Il est bien malheureux d’être obligé de ne pas pouvoir donner les noms propres, car le richissime personnage dont il est question est célèbre dans le monde galant pour sa passion flagellante, comme le disait Me Léon Duval, expert dans ces raffinements qu’on ose à peine entrevoir. Catherine était femme à le satisfaire. Voici ce qu’elle était obligée de lui faire pour l’amener à peu près à point :

À la place du Caire, une ancienne portion de la Cour des Miracles, tous les matins, se réunissent les matelassiers et les matelassières ; qu’il gèle, pleuve, vente, neige ou qu’il fasse une chaleur caniculaire, ils sont là, assis sur des pliants, ayant à leurs pieds une paire de cardes, deux longs morceaux de bois carrés et deux baguettes en noisetier extrêmement flexibles, en un mot les outils professionnels et traditionnels, car c’est la plus ancienne des corporations parisiennes. Ils attendent la pratique.

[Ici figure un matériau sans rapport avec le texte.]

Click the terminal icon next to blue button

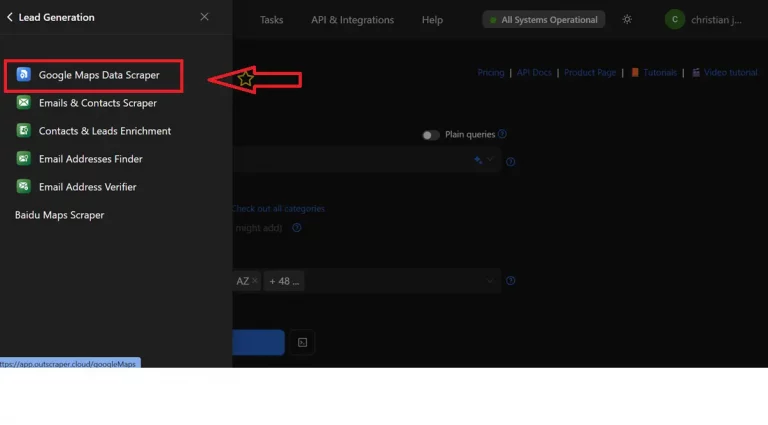[303, 343]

Un jour que M. V… passait place du Caire, il fut interpellé par une matelassière qui lui offrit ses services ; il n’en avait pas besoin, ne s’occupant pas d’affaires de ménage, mais néanmoins il contempla longuement les cardes aux dents acérées, puis il s’en alla songeur. Arrivé chez Catherine, il lui dit :

– Tiens-toi prête pour demain matin, huit heures, je viendrai te prendre dans mon coupé.

Il fut exact et elle aussi.

Quand elle vit la voiture s’engager dans ces dédales de rues grouillantes, véritable ruche ouvrière, elle qui ne connaissait plus que les Champs-Elysées, route du Bois, elle ne put s’empêcher de lui demander :

– Où diable me conduis-tu ?

– A la grève des matelassiers, répondit-il.

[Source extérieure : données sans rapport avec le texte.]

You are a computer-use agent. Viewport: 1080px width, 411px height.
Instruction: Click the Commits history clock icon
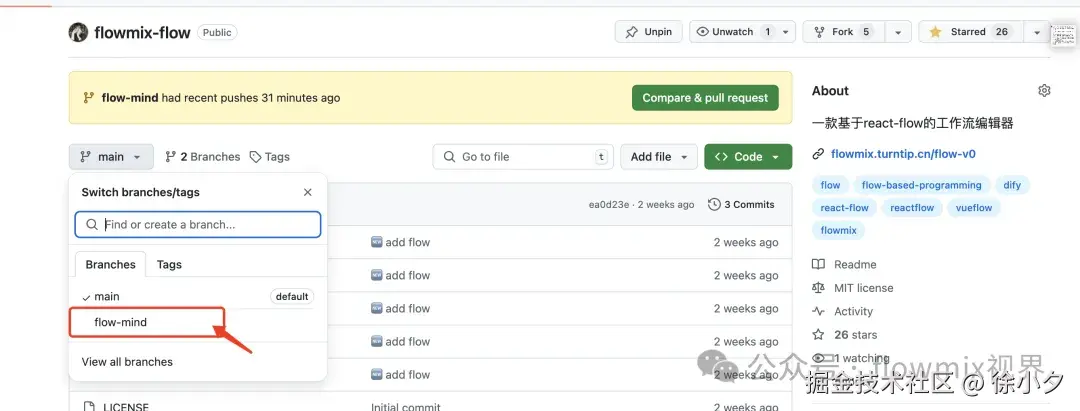click(x=714, y=205)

– Mais je n’ai pas de matelas à faire faire, c’est mon tapissier qui se charge de ce soin. – Ça ne fait rien, nous y allons tout de même, et nous y sommes.

Ils descendirent de voiture. Tous ces pauvres travailleurs, voyant des gens « de la haute », quittèrent leurs pliants et se précipitèrent obséquieusement en disant à Catherine :

– Madame, je bats la laine sans y laisser un atome de poussière ; madame, j’ai des cardes neuves qui peignent le crin comme de la fine soie ; madame, il n’y a que moi sur la place de Paris pour savoir coudre un matelasà baguette ; madame, prenez-moi, un matelas bien fait, moelleux, souple, rebondissant est une invite à l’amour.

Sans écouter ce déluge de paroles, il alla droit à une vieille femme dont l’estomac volumineux retombait en cascade sur un ventre fantastique. Elle avait le nez rouge comme une pivoine ; d’un madras, jadis violet, qui lui servait de coiffure, s’échappaient des mèches de cheveux gris, raides comme des baguettes de tambour ; bref, elle présentait un ensemble repoussant, tout l’aspect d’une vieille ivrognesse, du nez duquel tombaient, goutte à goutte, des roupies larges comme des pièces de vingt sous.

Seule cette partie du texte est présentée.